## Material for this task
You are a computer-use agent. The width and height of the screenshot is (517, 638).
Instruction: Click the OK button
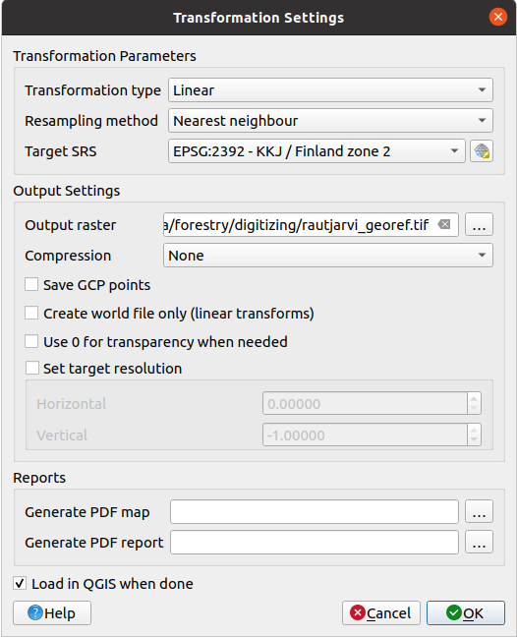[465, 612]
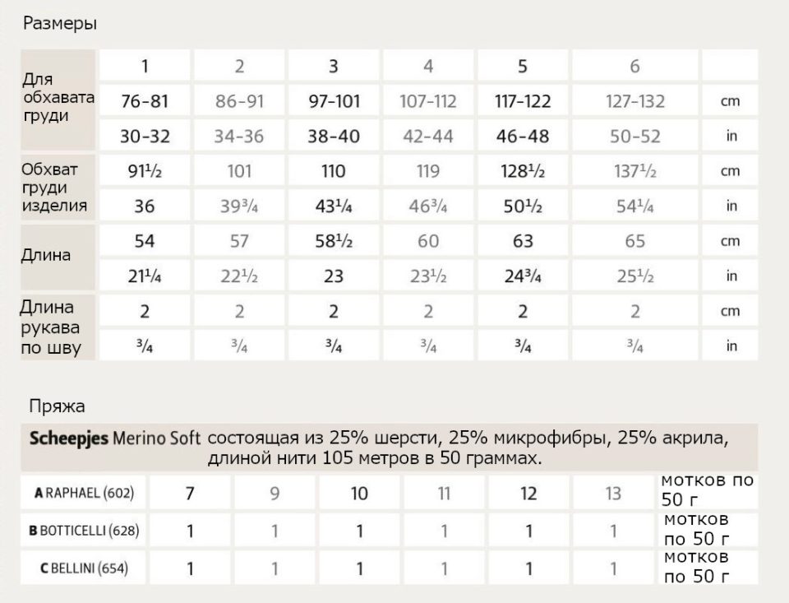Select the 127-132 cm cell
Image resolution: width=789 pixels, height=603 pixels.
point(635,100)
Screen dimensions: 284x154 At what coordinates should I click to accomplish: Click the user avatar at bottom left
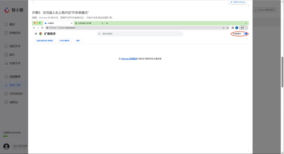6,147
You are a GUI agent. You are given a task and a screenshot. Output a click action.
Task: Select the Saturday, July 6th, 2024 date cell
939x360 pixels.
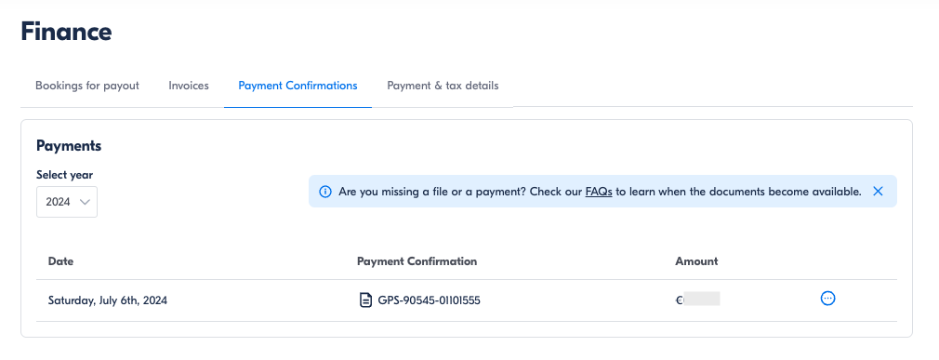[x=108, y=300]
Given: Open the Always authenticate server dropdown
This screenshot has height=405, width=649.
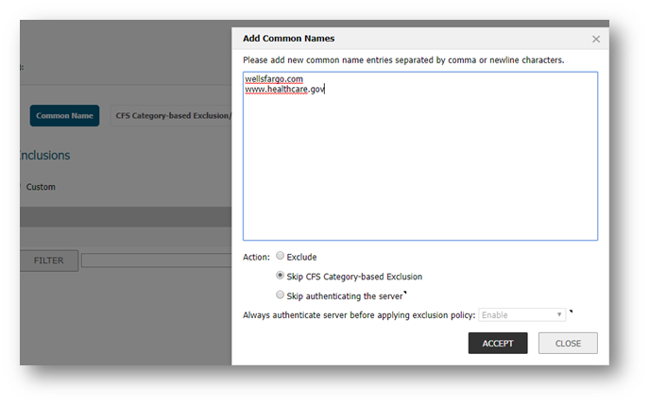Looking at the screenshot, I should pyautogui.click(x=522, y=314).
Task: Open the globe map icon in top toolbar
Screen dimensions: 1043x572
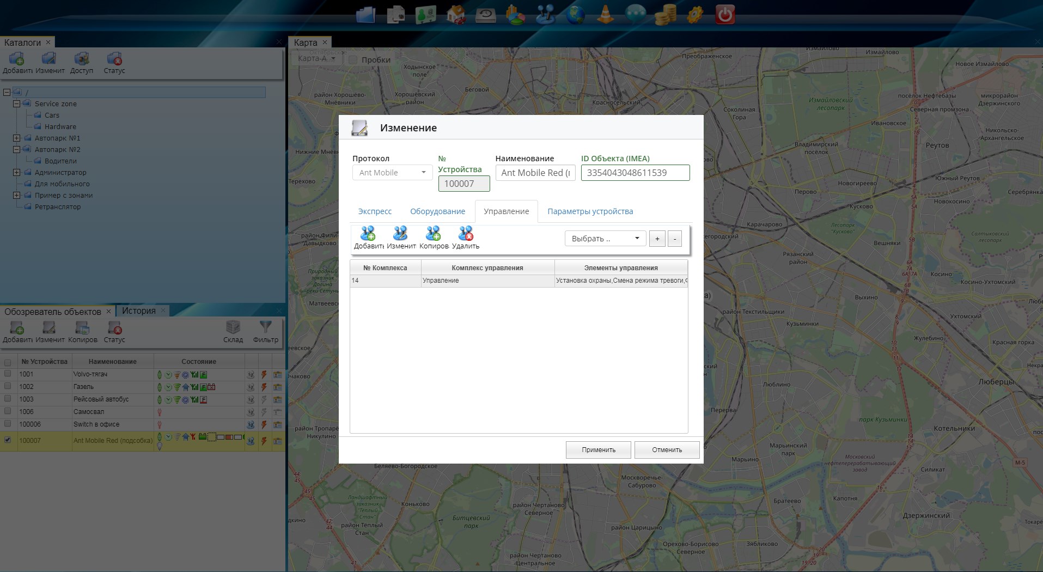Action: pos(575,15)
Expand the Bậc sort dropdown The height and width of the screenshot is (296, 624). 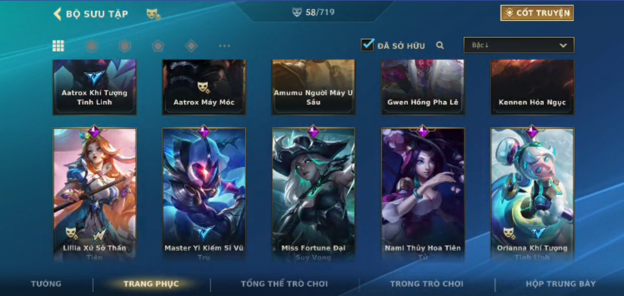tap(519, 45)
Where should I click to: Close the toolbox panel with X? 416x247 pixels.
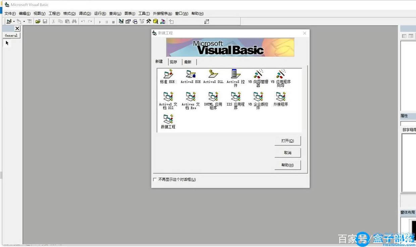(17, 29)
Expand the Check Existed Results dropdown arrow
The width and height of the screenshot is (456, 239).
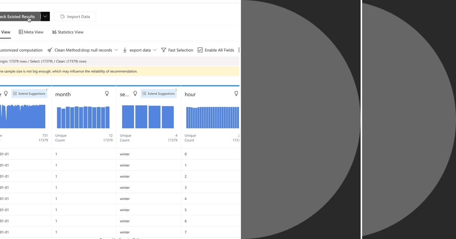(x=44, y=16)
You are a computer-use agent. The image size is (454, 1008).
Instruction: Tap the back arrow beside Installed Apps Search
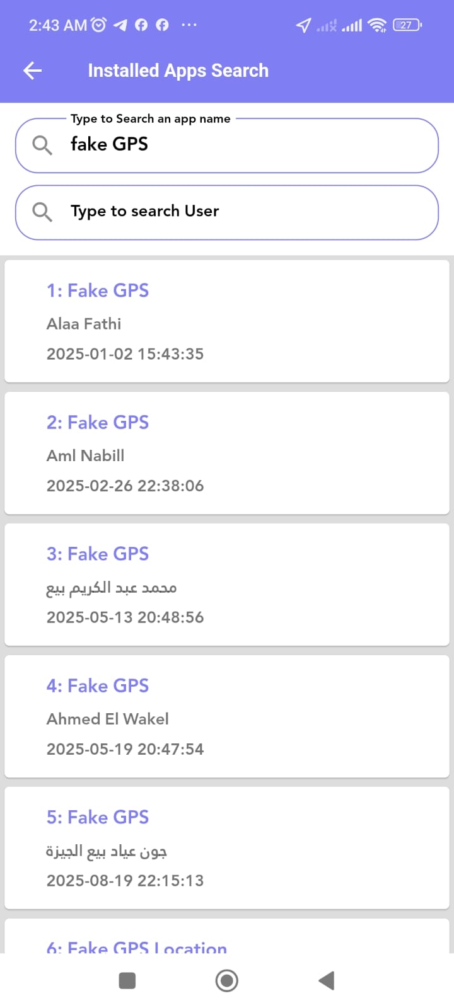[x=32, y=71]
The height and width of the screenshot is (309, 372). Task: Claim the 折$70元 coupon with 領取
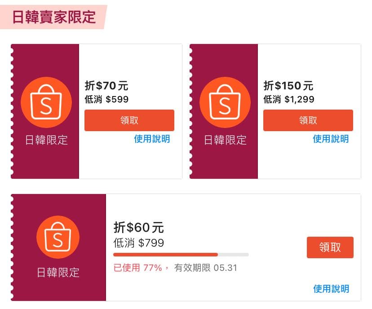(129, 120)
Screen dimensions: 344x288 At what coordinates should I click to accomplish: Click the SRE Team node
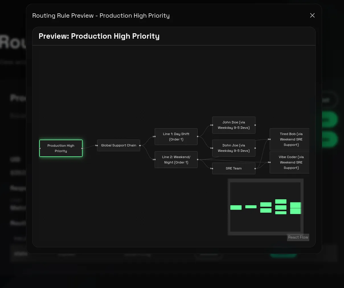point(234,168)
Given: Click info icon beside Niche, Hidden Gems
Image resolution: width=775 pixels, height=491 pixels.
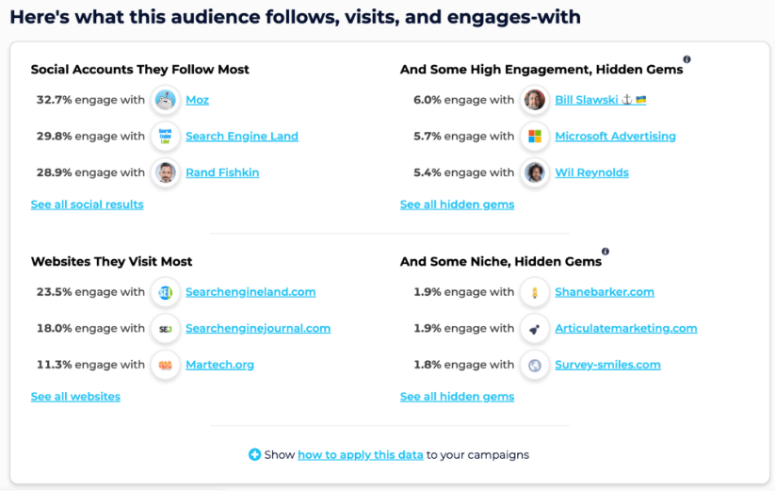Looking at the screenshot, I should coord(605,252).
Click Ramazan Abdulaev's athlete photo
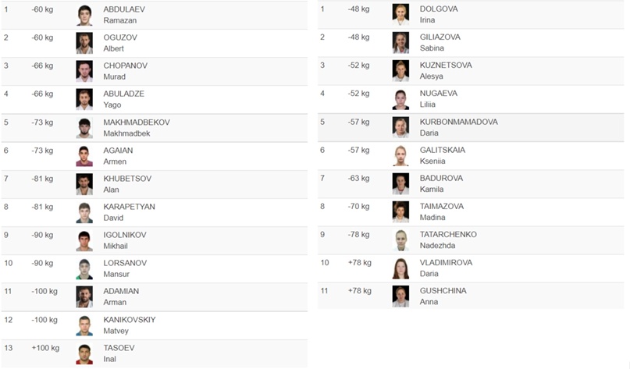Viewport: 630px width, 369px height. point(84,15)
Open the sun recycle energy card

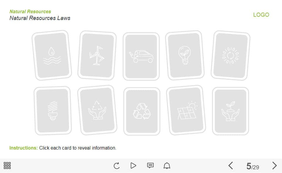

## Work task
Give only the number of lines in the material above that hold the word "Open".

## Answer to the exercise
3